Le regard d’Henri Beaumont


Gags tragiques à Matignon
Le Premier ministre Michel Barnier au journal télévisé de France 2, 22 septembre 2024 © Thomas HUBERT/SIPA

Dette, école, ministres… De mal en Pisa, la dégringolade continue.


Au fond de la vallée, en la nuit étoilée, le nouveau gouvernement est né. C’est la panique sur France Culture, au Nouvel Obs, chez LFI, Les Verts. Les avions renifleurs d’extrême-droite sont en alerte maximale. « Au voleur ! Au voleur ! A l’assassin ! Au meurtrier ! Justice, juste ciel… » La lutte les dépasse. Canon bleu ne répond plus, Mission dernière chance pour Michel (Tanguy) Barnier.
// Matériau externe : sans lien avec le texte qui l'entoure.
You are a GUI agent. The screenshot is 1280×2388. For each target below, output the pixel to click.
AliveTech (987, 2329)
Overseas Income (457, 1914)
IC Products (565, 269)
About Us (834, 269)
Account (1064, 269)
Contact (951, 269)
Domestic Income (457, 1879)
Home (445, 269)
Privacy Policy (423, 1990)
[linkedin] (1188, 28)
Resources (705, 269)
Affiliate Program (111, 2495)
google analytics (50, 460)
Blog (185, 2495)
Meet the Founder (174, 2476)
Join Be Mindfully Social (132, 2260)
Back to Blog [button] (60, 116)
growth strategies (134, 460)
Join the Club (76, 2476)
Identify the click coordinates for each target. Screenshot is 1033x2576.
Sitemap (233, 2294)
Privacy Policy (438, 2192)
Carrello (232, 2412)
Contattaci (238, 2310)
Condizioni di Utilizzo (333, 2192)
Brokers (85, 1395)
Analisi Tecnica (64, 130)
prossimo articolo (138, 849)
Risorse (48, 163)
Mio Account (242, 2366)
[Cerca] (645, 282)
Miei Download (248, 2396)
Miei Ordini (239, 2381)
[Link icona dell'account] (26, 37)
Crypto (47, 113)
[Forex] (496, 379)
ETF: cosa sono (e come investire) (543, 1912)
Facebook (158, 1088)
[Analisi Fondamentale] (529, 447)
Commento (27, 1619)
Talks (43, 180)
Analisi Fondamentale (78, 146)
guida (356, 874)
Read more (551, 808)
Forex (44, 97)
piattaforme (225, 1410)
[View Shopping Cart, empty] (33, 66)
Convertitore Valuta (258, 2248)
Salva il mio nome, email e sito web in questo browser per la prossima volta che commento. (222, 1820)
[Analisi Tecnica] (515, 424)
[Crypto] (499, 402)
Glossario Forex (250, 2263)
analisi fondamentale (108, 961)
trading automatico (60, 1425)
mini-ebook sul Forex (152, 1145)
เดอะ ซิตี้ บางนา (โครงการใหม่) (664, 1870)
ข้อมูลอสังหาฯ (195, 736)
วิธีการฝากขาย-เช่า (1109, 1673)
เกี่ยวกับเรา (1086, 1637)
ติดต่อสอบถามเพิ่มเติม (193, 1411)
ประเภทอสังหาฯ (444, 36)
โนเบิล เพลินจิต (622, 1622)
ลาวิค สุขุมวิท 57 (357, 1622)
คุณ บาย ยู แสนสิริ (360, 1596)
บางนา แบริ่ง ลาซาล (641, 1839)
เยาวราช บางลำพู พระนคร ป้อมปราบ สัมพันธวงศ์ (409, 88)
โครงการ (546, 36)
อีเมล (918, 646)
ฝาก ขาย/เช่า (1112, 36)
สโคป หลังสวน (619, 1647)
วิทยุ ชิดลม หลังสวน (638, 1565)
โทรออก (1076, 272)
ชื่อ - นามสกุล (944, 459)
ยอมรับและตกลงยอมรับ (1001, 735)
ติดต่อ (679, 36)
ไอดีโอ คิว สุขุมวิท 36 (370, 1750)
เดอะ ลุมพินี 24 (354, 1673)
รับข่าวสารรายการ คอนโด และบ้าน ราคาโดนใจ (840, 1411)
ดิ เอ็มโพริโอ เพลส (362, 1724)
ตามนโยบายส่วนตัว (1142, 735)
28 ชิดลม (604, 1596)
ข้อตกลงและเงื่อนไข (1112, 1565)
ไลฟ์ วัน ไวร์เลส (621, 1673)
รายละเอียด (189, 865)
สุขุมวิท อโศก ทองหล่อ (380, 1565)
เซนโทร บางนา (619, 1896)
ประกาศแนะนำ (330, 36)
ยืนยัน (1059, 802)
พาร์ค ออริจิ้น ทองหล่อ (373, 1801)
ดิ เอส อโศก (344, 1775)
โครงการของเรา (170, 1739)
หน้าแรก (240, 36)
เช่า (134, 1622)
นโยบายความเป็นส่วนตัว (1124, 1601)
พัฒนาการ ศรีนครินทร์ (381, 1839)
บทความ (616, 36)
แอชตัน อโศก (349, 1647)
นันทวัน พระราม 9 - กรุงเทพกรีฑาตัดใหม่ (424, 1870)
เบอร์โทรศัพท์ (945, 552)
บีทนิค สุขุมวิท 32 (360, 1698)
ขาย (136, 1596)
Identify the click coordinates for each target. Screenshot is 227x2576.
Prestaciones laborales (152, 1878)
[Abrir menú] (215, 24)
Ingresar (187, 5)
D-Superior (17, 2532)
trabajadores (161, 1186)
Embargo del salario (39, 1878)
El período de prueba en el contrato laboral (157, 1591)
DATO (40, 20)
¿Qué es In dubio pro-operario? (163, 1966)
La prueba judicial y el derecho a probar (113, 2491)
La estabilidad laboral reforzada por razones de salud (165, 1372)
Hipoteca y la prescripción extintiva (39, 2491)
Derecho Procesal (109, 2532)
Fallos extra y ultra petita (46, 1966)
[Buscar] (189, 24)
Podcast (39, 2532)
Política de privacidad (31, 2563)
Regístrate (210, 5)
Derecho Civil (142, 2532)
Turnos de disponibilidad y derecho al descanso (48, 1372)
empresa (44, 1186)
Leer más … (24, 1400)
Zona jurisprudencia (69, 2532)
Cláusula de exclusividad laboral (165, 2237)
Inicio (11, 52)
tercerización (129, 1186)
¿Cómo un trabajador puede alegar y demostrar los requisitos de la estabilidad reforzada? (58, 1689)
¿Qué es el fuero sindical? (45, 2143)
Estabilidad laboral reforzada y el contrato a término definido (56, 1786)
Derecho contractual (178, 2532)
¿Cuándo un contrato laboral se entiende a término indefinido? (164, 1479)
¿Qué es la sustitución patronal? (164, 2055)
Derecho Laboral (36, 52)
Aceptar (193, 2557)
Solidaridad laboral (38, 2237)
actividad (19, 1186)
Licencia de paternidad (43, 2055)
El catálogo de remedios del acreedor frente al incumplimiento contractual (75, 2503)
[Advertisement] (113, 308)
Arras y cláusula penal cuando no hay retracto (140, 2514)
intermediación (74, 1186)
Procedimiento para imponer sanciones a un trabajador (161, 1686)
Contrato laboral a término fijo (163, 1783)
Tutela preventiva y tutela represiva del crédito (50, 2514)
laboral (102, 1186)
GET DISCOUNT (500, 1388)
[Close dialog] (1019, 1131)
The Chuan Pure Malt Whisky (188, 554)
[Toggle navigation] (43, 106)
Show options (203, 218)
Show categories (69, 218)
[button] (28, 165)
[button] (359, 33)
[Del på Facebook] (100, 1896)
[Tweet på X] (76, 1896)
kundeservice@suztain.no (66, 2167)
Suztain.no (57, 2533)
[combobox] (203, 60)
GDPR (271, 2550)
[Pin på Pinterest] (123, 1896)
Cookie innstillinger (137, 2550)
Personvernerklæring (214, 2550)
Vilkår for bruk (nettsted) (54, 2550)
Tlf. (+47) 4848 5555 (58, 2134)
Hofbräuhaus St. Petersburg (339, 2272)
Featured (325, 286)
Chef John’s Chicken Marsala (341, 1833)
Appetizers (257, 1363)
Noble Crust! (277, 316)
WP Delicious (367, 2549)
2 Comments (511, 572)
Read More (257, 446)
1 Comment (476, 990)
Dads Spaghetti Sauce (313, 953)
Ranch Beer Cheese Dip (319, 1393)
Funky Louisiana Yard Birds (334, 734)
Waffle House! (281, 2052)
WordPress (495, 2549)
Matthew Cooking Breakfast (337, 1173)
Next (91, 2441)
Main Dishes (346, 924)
Lignes rouges sur pistes bleues

« Le racisme est l’une des valeurs clés du gouvernement » (Marine Tondelier) le plus conservateur depuis Nicolas Sarkozy, Gengis Khan, Attila… Les Compagnons de la chanson progressiste, cloches de l’indignation prudhommesque, sonnent, sonnent l’alarme et font les poubelles. Sandrine Rousseau vibrionne dans le mépris de classe, déconstruit les bourgeoises Maniatis de la nouvelle équipe. « La femme est une grande réalité, comme la guerre » (Larbaud). Bruno Retailleau, hétéro et catho, défend les chrétiens d’Orient. A Auray, une bisaïeule de sa trisaïeule, Marie-Constance Retailleau de Pontcallec, a « liké » plusieurs posts Instagram de Cadoudal en 1799…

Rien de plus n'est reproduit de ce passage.